Goal:
Copy every one of the following lines exactly as they stand.

Word and element location data:
________

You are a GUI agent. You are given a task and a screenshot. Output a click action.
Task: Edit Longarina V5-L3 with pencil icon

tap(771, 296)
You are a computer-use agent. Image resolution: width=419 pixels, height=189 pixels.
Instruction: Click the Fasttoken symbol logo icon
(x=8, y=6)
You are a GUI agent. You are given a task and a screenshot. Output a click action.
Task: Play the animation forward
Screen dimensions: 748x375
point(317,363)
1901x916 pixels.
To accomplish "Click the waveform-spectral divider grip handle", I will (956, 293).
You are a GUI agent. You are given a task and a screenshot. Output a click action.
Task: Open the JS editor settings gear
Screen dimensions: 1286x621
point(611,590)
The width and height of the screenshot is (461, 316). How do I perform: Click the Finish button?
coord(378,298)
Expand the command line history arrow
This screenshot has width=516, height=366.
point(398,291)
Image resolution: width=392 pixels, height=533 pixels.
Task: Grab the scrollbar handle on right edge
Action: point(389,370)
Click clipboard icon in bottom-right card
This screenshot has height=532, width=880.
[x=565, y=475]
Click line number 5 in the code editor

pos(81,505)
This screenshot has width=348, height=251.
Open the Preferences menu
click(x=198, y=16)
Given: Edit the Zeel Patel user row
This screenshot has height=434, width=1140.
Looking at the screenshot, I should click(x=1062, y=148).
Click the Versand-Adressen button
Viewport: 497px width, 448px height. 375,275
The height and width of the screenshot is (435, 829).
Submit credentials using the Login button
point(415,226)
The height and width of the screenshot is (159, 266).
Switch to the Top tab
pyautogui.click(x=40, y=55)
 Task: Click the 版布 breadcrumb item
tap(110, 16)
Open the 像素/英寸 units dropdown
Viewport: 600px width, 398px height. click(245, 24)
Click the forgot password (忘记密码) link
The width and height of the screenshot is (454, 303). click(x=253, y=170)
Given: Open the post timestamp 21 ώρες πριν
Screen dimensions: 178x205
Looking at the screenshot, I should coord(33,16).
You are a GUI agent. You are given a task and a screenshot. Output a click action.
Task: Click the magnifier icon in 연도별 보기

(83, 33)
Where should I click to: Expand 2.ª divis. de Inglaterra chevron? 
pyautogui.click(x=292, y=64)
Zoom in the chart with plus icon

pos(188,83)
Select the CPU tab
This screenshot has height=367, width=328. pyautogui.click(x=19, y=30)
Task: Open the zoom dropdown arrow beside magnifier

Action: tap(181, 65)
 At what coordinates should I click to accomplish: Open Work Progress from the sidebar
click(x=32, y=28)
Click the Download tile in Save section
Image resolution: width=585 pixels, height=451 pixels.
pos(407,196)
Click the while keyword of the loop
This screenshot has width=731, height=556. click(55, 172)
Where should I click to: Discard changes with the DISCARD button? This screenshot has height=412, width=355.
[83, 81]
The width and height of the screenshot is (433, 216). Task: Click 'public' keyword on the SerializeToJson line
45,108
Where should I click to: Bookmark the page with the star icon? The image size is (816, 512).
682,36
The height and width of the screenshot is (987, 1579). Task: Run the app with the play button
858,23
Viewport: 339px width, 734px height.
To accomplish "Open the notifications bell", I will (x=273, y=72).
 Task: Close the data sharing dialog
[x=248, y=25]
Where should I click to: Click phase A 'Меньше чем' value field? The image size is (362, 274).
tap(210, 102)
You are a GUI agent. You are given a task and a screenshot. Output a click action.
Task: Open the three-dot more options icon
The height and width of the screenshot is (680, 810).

________

Final result:
You are a GUI agent. You are given a task and a screenshot. Output a click action.
Task: Edit Longarina V5-L3 with pencil icon

tap(771, 296)
You are a computer-use agent. Image resolution: width=419 pixels, height=189 pixels.
Instruction: Click the Fasttoken symbol logo icon
(x=8, y=6)
You are a GUI agent. You are given a task and a screenshot. Output a click action.
Task: Play the animation forward
Screen dimensions: 748x375
point(317,363)
1901x916 pixels.
To accomplish "Click the waveform-spectral divider grip handle", I will (956, 293).
You are a GUI agent. You are given a task and a screenshot. Output a click action.
Task: Open the JS editor settings gear
Screen dimensions: 1286x621
point(611,590)
The width and height of the screenshot is (461, 316). How do I perform: Click the Finish button?
coord(378,298)
Expand the command line history arrow
This screenshot has width=516, height=366.
point(398,291)
Image resolution: width=392 pixels, height=533 pixels.
Task: Grab the scrollbar handle on right edge
Action: point(389,370)
Click clipboard icon in bottom-right card
This screenshot has height=532, width=880.
[x=565, y=475]
Click line number 5 in the code editor

pos(81,505)
This screenshot has width=348, height=251.
Open the Preferences menu
click(x=198, y=16)
Given: Edit the Zeel Patel user row
This screenshot has height=434, width=1140.
Looking at the screenshot, I should click(x=1062, y=148).
Click the Versand-Adressen button
Viewport: 497px width, 448px height. 375,275
The height and width of the screenshot is (435, 829).
Submit credentials using the Login button
point(415,226)
The height and width of the screenshot is (159, 266).
Switch to the Top tab
pyautogui.click(x=40, y=55)
 Task: Click the 版布 breadcrumb item
tap(110, 16)
Open the 像素/英寸 units dropdown
Viewport: 600px width, 398px height. click(245, 24)
Click the forgot password (忘记密码) link
The width and height of the screenshot is (454, 303). click(x=253, y=170)
Given: Open the post timestamp 21 ώρες πριν
Screen dimensions: 178x205
Looking at the screenshot, I should coord(33,16).
You are a GUI agent. You are given a task and a screenshot. Output a click action.
Task: Click the magnifier icon in 연도별 보기

(83, 33)
Where should I click to: Expand 2.ª divis. de Inglaterra chevron? 
pyautogui.click(x=292, y=64)
Zoom in the chart with plus icon

pos(188,83)
Select the CPU tab
This screenshot has height=367, width=328. pyautogui.click(x=19, y=30)
Task: Open the zoom dropdown arrow beside magnifier

Action: tap(181, 65)
 At what coordinates should I click to accomplish: Open Work Progress from the sidebar
click(x=32, y=28)
Click the Download tile in Save section
Image resolution: width=585 pixels, height=451 pixels.
pos(407,196)
Click the while keyword of the loop
This screenshot has width=731, height=556. click(55, 172)
Where should I click to: Discard changes with the DISCARD button? This screenshot has height=412, width=355.
[83, 81]
The width and height of the screenshot is (433, 216). Task: Click 'public' keyword on the SerializeToJson line
45,108
Where should I click to: Bookmark the page with the star icon? The image size is (816, 512).
682,36
The height and width of the screenshot is (987, 1579). Task: Run the app with the play button
858,23
Viewport: 339px width, 734px height.
To accomplish "Open the notifications bell", I will (x=273, y=72).
 Task: Close the data sharing dialog
[x=248, y=25]
Where should I click to: Click phase A 'Меньше чем' value field? The image size is (362, 274).
tap(210, 102)
You are a GUI agent. You are given a task and a screenshot. Output a click action.
Task: Open the three-dot more options icon
The height and width of the screenshot is (680, 810).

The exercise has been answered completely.